■ REQUIRED ACTION: The lines from the start of the records below through the line containing "Miten B2B-sisältömarkkinointi auttaa" are to be copied exactly, both ends included, with nothing added.

■ EXERCISE MATERIALS:
--

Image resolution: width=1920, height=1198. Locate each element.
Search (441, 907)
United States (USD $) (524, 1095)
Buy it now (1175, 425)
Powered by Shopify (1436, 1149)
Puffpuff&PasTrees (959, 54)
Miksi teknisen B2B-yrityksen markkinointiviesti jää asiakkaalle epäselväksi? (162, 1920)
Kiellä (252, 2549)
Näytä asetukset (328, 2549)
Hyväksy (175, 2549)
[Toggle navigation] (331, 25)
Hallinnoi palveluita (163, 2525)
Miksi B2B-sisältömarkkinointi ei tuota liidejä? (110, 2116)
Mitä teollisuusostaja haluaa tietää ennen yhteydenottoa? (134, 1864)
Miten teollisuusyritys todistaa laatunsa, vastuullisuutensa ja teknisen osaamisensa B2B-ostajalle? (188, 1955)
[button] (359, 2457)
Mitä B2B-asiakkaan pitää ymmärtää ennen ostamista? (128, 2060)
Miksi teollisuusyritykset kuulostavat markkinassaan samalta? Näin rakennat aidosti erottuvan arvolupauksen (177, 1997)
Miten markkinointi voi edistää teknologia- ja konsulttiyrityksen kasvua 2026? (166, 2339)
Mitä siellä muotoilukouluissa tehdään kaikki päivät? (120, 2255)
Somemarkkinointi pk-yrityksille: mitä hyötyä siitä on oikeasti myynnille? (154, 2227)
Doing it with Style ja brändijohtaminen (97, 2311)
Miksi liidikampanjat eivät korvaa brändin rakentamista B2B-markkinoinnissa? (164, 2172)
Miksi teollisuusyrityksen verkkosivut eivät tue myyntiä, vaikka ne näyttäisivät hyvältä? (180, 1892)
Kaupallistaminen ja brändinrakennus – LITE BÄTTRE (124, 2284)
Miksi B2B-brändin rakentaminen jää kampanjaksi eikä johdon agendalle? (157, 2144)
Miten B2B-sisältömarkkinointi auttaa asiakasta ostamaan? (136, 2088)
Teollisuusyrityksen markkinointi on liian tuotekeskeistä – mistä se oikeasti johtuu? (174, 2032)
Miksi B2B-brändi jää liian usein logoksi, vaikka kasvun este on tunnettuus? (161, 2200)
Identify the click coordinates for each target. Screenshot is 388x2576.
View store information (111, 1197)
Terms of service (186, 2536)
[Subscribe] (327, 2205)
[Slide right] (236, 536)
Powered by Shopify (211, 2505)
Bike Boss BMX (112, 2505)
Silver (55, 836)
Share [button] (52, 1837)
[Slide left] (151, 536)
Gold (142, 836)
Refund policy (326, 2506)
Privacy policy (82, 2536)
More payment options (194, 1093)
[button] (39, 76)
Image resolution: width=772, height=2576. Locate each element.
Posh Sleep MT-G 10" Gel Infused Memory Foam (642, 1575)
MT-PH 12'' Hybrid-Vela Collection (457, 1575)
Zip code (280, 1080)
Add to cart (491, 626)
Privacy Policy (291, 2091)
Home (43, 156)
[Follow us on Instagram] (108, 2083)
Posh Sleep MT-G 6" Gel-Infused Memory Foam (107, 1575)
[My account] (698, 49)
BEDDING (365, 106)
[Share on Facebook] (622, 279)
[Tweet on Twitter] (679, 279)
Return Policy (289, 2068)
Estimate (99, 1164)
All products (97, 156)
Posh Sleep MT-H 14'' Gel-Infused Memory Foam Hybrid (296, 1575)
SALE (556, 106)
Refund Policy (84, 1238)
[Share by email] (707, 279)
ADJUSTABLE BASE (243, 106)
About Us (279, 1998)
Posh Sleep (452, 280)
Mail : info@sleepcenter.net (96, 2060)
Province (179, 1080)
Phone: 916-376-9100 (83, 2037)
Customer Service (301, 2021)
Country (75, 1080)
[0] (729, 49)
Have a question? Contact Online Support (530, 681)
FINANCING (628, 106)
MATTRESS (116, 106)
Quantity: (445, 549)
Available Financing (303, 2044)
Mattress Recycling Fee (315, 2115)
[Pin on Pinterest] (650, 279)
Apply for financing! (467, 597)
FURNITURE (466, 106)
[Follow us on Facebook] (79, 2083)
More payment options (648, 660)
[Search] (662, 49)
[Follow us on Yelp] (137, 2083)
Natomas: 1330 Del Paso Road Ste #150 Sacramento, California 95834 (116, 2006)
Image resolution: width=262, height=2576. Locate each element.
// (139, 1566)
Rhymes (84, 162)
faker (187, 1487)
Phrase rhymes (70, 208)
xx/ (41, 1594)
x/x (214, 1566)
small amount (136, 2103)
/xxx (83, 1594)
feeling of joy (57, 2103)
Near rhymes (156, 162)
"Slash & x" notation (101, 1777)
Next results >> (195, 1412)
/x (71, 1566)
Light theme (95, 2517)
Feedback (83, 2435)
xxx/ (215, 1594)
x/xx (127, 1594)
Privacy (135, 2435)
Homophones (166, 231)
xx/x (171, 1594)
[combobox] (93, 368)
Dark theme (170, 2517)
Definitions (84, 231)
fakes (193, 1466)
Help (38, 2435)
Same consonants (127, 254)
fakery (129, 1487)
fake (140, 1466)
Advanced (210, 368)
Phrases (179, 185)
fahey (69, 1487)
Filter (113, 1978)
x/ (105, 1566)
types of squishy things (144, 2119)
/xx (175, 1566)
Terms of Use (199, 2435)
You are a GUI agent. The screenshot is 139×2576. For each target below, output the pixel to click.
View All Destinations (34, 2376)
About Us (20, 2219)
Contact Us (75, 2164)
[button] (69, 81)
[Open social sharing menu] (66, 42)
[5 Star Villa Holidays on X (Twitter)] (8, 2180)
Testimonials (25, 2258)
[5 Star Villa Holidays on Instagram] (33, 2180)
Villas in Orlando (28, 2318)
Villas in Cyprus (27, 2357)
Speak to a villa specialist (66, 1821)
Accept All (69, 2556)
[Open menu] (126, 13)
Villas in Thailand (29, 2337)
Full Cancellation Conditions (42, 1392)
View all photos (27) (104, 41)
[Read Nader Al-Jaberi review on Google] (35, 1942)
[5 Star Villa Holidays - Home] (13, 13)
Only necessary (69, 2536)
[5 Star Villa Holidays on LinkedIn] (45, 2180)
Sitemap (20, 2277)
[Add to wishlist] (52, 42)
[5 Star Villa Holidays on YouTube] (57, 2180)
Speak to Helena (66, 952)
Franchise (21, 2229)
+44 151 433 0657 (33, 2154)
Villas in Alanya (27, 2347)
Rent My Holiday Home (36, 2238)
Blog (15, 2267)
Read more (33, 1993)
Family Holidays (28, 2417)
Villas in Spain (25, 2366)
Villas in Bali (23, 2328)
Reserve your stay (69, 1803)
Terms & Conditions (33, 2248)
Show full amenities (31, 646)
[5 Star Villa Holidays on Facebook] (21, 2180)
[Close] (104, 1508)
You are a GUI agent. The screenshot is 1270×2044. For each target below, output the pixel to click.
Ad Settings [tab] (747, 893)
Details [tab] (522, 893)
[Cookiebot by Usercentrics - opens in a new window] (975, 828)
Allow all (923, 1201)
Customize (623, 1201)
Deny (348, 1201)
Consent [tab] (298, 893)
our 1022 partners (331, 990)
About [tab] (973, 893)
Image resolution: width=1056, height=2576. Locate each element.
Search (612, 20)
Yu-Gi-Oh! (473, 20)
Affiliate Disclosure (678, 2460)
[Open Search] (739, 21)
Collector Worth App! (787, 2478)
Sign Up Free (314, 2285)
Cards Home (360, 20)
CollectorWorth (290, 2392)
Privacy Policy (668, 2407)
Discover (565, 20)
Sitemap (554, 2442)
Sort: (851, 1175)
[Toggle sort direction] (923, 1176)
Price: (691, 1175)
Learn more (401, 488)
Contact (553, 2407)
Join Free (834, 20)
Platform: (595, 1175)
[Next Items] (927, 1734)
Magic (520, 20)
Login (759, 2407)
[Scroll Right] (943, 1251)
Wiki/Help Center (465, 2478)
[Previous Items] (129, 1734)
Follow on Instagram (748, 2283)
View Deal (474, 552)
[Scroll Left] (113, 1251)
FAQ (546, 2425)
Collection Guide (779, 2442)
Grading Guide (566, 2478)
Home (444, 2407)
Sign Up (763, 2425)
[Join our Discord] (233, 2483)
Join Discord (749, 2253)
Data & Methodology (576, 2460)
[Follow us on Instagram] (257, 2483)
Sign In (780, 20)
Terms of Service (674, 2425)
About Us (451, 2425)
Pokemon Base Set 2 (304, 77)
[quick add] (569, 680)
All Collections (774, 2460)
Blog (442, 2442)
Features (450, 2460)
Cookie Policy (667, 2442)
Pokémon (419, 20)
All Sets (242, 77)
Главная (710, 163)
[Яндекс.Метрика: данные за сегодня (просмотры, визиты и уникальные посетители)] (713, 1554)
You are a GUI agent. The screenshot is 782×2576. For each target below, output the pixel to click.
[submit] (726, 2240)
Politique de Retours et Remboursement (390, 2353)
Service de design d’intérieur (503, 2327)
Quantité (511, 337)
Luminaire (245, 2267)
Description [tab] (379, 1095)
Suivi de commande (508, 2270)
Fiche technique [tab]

--

■ PROBLEM SOLUTION:
Image resolution: width=1920, height=1198. Locate each element.
Search (441, 907)
United States (USD $) (524, 1095)
Buy it now (1175, 425)
Powered by Shopify (1436, 1149)
Puffpuff&PasTrees (959, 54)
Miksi teknisen B2B-yrityksen markkinointiviesti jää asiakkaalle epäselväksi? (162, 1920)
Kiellä (252, 2549)
Näytä asetukset (328, 2549)
Hyväksy (175, 2549)
[Toggle navigation] (331, 25)
Hallinnoi palveluita (163, 2525)
Miksi B2B-sisältömarkkinointi ei tuota liidejä? (110, 2116)
Mitä teollisuusostaja haluaa tietää ennen yhteydenottoa? (134, 1864)
Miten teollisuusyritys todistaa laatunsa, vastuullisuutensa ja teknisen osaamisensa B2B-ostajalle? (188, 1955)
[button] (359, 2457)
Mitä B2B-asiakkaan pitää ymmärtää ennen ostamista? (128, 2060)
Miksi teollisuusyritykset kuulostavat markkinassaan samalta? Näin rakennat aidosti erottuvan arvolupauksen (177, 1997)
Miten markkinointi voi edistää teknologia- ja konsulttiyrityksen kasvua 2026? (166, 2339)
Mitä siellä muotoilukouluissa tehdään kaikki päivät? (120, 2255)
Somemarkkinointi pk-yrityksille: mitä hyötyä siitä on oikeasti myynnille? (154, 2227)
Doing it with Style ja brändijohtaminen (97, 2311)
Miksi liidikampanjat eivät korvaa brändin rakentamista B2B-markkinoinnissa? (164, 2172)
Miksi teollisuusyrityksen verkkosivut eivät tue myyntiä, vaikka ne näyttäisivät hyvältä? (180, 1892)
Kaupallistaminen ja brändinrakennus – LITE BÄTTRE (124, 2284)
Miksi B2B-brändin rakentaminen jää kampanjaksi eikä johdon agendalle? (157, 2144)
Miten B2B-sisältömarkkinointi auttaa asiakasta ostamaan? (136, 2088)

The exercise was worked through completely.